Phenomenon in monetary economics

The price puzzle is a phenomenon in monetary economics observed within structural vector autoregression (SVAR) models. It refers to the counterintuitive result where a contractionary monetary policy shock—typically modeled as an increase in short-term interest rates—is followed by an increase, rather than a decrease, in the price level. This anomaly challenges conventional macroeconomic theories that predict a decline in prices as monetary tightening reduces aggregate demand.

==Historical Context==
The term "price puzzle" was first introduced by Lawrence Christiano in 1992, who observed this anomaly in SVAR models analyzing U.S. monetary policy. Early studies found that when using short-term interest rates, such as the federal funds rate, as the primary indicator of monetary policy, SVAR models often produced results inconsistent with theoretical expectations. This sparked a series of investigations into the limitations of these models and the underlying causes of the puzzle.

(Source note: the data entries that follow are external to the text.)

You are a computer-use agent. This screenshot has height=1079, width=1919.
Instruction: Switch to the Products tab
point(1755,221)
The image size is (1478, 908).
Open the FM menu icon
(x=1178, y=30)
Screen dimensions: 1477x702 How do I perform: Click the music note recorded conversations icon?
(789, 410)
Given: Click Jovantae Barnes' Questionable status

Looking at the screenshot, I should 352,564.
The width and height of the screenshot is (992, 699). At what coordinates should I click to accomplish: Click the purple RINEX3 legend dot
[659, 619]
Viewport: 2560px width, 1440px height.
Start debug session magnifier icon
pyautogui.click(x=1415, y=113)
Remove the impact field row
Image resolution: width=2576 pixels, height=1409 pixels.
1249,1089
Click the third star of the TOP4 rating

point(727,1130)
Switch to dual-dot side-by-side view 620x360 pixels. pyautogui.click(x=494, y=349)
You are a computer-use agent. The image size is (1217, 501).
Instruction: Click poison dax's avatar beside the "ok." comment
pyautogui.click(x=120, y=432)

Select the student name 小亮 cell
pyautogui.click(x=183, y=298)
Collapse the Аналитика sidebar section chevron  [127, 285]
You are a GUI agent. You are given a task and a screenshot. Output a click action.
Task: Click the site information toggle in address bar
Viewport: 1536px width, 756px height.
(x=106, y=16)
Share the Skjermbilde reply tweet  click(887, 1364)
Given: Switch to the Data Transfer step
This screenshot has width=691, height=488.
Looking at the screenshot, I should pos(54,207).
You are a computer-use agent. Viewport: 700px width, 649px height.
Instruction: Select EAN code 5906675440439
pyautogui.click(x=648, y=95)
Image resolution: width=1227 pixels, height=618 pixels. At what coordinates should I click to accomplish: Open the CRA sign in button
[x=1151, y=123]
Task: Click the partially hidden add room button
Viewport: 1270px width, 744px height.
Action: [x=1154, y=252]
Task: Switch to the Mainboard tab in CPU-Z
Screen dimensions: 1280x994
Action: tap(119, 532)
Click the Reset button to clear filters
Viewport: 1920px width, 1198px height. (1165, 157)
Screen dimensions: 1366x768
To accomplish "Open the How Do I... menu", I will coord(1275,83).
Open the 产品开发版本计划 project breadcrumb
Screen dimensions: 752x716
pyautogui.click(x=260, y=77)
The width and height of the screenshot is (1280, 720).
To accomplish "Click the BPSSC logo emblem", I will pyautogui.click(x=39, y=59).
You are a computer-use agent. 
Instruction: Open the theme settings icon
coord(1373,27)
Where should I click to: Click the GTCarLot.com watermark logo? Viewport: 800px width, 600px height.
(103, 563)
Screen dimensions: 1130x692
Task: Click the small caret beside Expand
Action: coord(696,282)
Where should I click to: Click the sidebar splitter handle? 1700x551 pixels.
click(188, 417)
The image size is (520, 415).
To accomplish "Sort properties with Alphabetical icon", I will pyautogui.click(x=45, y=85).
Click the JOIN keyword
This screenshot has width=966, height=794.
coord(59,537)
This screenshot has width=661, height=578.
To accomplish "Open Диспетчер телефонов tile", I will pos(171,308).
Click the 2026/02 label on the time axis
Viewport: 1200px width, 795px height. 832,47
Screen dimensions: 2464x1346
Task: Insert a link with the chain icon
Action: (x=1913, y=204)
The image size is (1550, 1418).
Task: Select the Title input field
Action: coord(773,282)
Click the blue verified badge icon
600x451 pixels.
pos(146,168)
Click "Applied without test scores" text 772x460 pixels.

==Efforts to Resolve the Price Puzzle==
===Augmented Information Sets===
One approach to resolving the price puzzle involves expanding the information set in SVAR models. For instance, including variables like commodity prices or Federal Reserve forecasts (e.g., Greenbook data) can provide additional context for policy decisions, reducing the puzzle's prevalence.

=== Improved Identification Strategies for Monetary Policy Shocks===

====High-Frequency Identification (HFI)====
High-frequency identification exploits financial market reactions in narrow windows around monetary policy announcements (Gertler and Karadi, 2015; Nakamura and Steinsson, 2018). This approach leverages the fact that movements in financial instruments (like federal funds futures) during a tight window around Federal Open Market Committee (FOMC) announcements are likely driven by monetary policy news rather than other macroeconomic factors.

====Sign Restrictions====
Uhlig (2005) pioneered the use of sign restrictions in monetary policy SVARs. This approach imposes theoretically motivated restrictions on impulse responses while remaining agnostic about the response of key variables of interest (like prices). Modern applications often combine sign restrictions with other identifying assumptions:

- Narrative restrictions (Antolín-Díaz and Rubio-Ramírez, 2018)
- Zero restrictions (Arias et al., 2019)
- Long-run restrictions (Matthes and Schwartzman, 2019)

===New Explanation: Cost Channel of Monetary Policy===
One prominent explanation is the cost channel of monetary transmission. Higher interest rates increase firms' borrowing costs for working capital (used to pay wages and intermediate inputs), which can lead to higher production costs that are passed on to consumers in the form of higher prices, at least in the short run. The existence of this channel has important implications for the conduct of optimal monetary policy.

===Divisia Monetary Aggregates===
The study of Divisia monetary aggregates as superior policy indicators has its roots in the work of Keating et al. and Belongia and Ireland, who emphasized the importance of incorporating broad monetary aggregates into economic models to better understand monetary policy effects. Their research demonstrated that Divisia aggregates outperform traditional simple-sum measures, such as M1 and M2, by resolving anomalies like the price puzzle and establishing a more stable relationship between money supply and macroeconomic variables.